Friday, January 11, 2013

Notion of "Hell" in Dante's Inferno

The Inferno is a pawnshop in which all the countries and cities known to Dante were left unredeemed.  Hell hangs suspended on the wire of urban egoism. Hell contains nothing inside itself and has no dimensions; like an epidemic, an infectious disease or the plague, it spreads like a contagion, even though it is not spatial.
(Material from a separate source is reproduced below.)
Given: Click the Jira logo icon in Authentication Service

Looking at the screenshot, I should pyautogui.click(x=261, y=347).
Love of the city, passion for the city, hatred for the city - these serve as the materials of the Inferno.   

Repentance is forbidden in Hell.

Satan is the engineer of ruin.

Limbo ... is the realm of vagueness.

What is the action of the Inferno?  To go through this entire world, all the way through into Hell at the world's core, and on thoruogh all of Hell to come out on the other side of the world.  This physical action as well: to penetrate the world's ways and behold the realm of pain; to go through all the inferno spectacle of sin and suffering, and to emerge from that spectacle newly situated, on a terrain opposite from the beginning.
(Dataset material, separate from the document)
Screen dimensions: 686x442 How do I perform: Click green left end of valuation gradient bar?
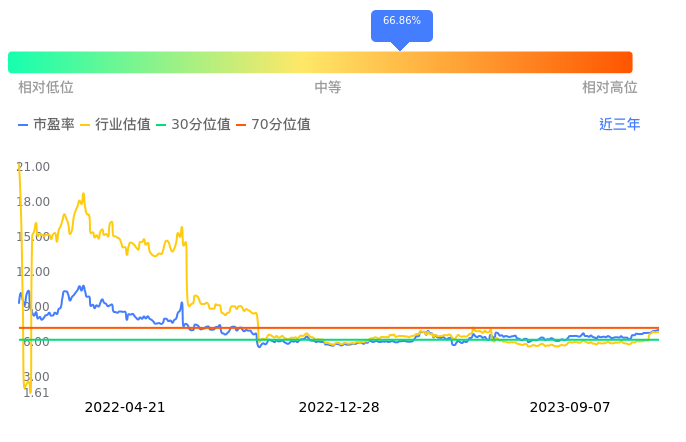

The moral action, in other words, is to go into the world of evil and through its core, to experience the nature of sin in order to come out of it, in some spiritual sense newly situated. To penetrate the dark in order to emerge in brightness on the other side.

The Inferno portrays the locked, unalterable ego, form after form of it, the self and its despair forever inseparable. The terrors and pain, the absence of any hope, are the ground of the drama of Inferno.

Hell is the grimly familiar landscape of most human desire and action, and it sounds, too, are familiar. This is our language.  This is what we have made of the Word that was in the beginning, and was with God, and was God. 

Peter S. Hawkins and Rachel Jacoff, The Poet's Dante

The descent into hell ... is the first step on the journey to the truth.  It has the effect of shattering the inverted values of this life ... and transforming death into authentic life. 

As hell is the realm of those who have lost the good, who in their lives inverted the order of reason and desire, subjecting the former to the latter, so is hell's structure patterned on that of human appetite, albeit in horrible inversion. Malice, bestiality, and incontenence, the disposition in incarnate in fraud, violence, and lust, corresponding to disorders in the rational, irascible, and concupiscent appetites.

The will and the will alone, is the locus of sin and hell therefore is patterned on its threefold division: the rational, the irascible, and the concupiscent.